Is he just keeping the seat warm for Davis?

Is he just keeping the seat warm for Davis?

Why hasn’t Dominic Grieve been a bit more high profile?

It’s not often that a new government in Europe leads one to the Conservative frontbench, but another Grand Coalition will take office in Austria early next week, and as with the previous government, it’s headed up by a Social Democrat Chancellor while the conservative People’s Party holds the remaining big posts of Finance, Foreign Affairs and the Interior Ministry. With the “comparative politics hat” firmly affixed, a UK equivalent of the new administration in Vienna would have a “big four” of Brown, Osborne, Hague, and Dominic Grieve.

The other three, whatever you may think of them, are major figures in UK politics, but it might be pushing it to say the same of Grieve, appointed in the wake of David Davis’ surprise resignation to fight the multi-candidate by-election in Haltemprice & Howden. The Home Office has long been a high profile and traditionally “difficult” portfolio to hold in government, containing as it does such responsibilities as the police, prisons, and immigration, which receive much attention from the media.

So why is it that Dominic Grieve, after spending several months in what should be a high-profile shadow role, isn’t really much less little-known than when he started it? Unlike his opposite number who will struggle to hold on in Redditch, he has a safe seat for life in the shape of Beaconsfield, so couldn’t fairly claim to be distracted by having to nurse his constituency. Rightly or wrongly, modern politics at home and abroad is fought out in the media, and here his presence does seem to have been diminished and muted compared to his predecessor. How many members of the public would be able to correctly identify him from a picture?

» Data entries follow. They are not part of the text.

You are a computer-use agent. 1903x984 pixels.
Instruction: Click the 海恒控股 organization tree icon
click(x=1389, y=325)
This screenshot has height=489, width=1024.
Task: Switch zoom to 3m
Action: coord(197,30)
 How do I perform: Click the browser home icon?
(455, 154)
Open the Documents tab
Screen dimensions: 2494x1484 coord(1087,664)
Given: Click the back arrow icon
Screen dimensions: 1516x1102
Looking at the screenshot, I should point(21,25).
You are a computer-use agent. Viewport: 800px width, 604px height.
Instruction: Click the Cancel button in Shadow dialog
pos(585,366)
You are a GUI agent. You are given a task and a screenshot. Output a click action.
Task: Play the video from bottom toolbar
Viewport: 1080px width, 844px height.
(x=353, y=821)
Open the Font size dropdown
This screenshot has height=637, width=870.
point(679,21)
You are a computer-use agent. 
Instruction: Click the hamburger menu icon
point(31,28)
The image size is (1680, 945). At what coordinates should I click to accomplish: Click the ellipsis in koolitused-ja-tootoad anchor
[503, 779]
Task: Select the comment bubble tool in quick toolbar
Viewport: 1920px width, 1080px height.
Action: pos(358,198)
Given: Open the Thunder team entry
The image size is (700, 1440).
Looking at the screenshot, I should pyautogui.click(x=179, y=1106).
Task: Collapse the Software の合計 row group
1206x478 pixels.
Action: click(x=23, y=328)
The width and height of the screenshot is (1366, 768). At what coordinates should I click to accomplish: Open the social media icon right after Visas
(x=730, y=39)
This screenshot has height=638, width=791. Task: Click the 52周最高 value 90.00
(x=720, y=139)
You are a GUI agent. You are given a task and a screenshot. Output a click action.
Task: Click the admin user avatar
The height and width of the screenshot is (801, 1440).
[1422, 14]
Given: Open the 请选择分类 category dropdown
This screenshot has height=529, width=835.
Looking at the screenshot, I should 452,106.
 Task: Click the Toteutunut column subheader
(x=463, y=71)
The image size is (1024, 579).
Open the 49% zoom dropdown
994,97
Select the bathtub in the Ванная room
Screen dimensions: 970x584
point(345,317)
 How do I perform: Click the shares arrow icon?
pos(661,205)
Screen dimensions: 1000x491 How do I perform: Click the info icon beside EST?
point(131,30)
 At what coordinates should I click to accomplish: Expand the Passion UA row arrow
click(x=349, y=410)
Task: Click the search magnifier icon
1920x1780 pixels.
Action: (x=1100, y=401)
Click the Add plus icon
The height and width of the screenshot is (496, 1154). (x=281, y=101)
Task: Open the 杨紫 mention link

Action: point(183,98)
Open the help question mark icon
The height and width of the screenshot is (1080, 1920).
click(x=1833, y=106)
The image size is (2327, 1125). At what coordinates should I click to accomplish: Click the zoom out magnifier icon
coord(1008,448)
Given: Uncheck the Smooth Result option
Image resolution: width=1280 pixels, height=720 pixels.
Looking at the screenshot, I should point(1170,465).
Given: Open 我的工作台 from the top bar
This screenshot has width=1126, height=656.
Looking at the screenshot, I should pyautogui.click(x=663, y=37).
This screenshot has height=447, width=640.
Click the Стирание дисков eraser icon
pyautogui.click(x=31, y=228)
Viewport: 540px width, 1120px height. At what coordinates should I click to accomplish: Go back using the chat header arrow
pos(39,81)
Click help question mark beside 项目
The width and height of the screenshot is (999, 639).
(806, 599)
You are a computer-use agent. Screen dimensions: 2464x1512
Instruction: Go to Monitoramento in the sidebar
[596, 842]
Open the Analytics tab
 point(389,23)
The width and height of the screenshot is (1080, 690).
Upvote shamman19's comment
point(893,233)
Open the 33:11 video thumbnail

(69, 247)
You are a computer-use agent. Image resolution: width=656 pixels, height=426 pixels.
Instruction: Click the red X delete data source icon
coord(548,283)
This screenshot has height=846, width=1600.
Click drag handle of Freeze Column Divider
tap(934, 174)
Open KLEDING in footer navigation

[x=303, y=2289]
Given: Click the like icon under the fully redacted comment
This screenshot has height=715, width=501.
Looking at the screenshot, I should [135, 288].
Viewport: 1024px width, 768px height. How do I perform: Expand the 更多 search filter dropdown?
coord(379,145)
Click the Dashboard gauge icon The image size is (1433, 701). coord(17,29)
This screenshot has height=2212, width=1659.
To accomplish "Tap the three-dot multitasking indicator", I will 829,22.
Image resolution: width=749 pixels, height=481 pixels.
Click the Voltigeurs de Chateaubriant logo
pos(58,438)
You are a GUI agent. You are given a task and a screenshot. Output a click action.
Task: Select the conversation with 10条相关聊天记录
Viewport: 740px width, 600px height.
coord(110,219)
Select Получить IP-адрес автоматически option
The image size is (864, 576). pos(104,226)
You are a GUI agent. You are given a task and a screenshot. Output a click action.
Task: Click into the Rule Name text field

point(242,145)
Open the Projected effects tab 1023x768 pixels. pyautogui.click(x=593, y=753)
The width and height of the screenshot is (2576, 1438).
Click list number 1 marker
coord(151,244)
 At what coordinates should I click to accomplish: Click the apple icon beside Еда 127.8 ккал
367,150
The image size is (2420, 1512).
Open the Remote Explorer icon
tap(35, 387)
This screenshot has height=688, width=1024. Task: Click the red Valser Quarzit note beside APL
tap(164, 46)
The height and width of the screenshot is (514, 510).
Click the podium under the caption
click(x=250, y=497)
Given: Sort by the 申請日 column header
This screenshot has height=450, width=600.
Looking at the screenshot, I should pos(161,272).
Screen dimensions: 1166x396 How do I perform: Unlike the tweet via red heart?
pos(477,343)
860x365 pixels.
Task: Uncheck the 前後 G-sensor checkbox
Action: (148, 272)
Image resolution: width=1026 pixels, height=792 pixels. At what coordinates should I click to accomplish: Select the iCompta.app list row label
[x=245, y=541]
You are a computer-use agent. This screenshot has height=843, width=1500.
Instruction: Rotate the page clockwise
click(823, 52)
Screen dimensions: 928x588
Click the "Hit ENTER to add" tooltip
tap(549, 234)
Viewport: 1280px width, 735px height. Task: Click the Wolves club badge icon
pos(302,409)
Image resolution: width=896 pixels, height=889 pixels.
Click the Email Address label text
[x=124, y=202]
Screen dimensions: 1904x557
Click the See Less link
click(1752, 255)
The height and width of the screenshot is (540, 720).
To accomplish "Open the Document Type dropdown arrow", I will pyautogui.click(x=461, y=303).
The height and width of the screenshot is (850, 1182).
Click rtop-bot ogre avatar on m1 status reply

As Greengate unfolded, David Davis has been on the media having his say on the situation as a mere backbench MP – but is the current crisis an opportunity for Grieve (as today) to be thrust into the limelight more to argue his party’s case, and be putting Jacqui Smith under pressure at a very difficult time for her – and perhaps in so doing significantly enhance his reputation and as it were “earn his spurs”?

The suggestion persists however that Dominic Grieve may have been merely “keeping the seat warm” for a possible future return for Davis ahead of a final shadow cabinet resuffle before the Conservatives go into the long pre-election period. Grieve was a surprise and hasty appointment as the Davis resignation drama unfolded, and might he thus end up merely being a stopgap? Cameron could move Nick Herbert to Shadow Attorney General, and put Davis at Justice, or move Grieve to Justice and give Davis his old job back. There could also be some combination of moving Osborne/Hague to a DPM-in-waiting type role.

The Conservatives will not be taking the next GE for granted and know that they will have to fight hard to win it, and like the last opposition to take power, be ruthlessly focused and disciplined, even in the face of apparently unassailable poll leads. Given that Labour have brought back Mandelson (with Blunkett still to return?) in the “all hands to the pump” meme, shouldn’t Cameron bring back the “big beast” of David Davis, currently languishing on the backbenches, and who could help the party in the north, in a SCOAT (Shadow Cabinet of all the Talents)? If Shadsy’s reading this, how about a market on who’ll be the Shadow Home Sec going into the next general election? What price Dominic Grieve?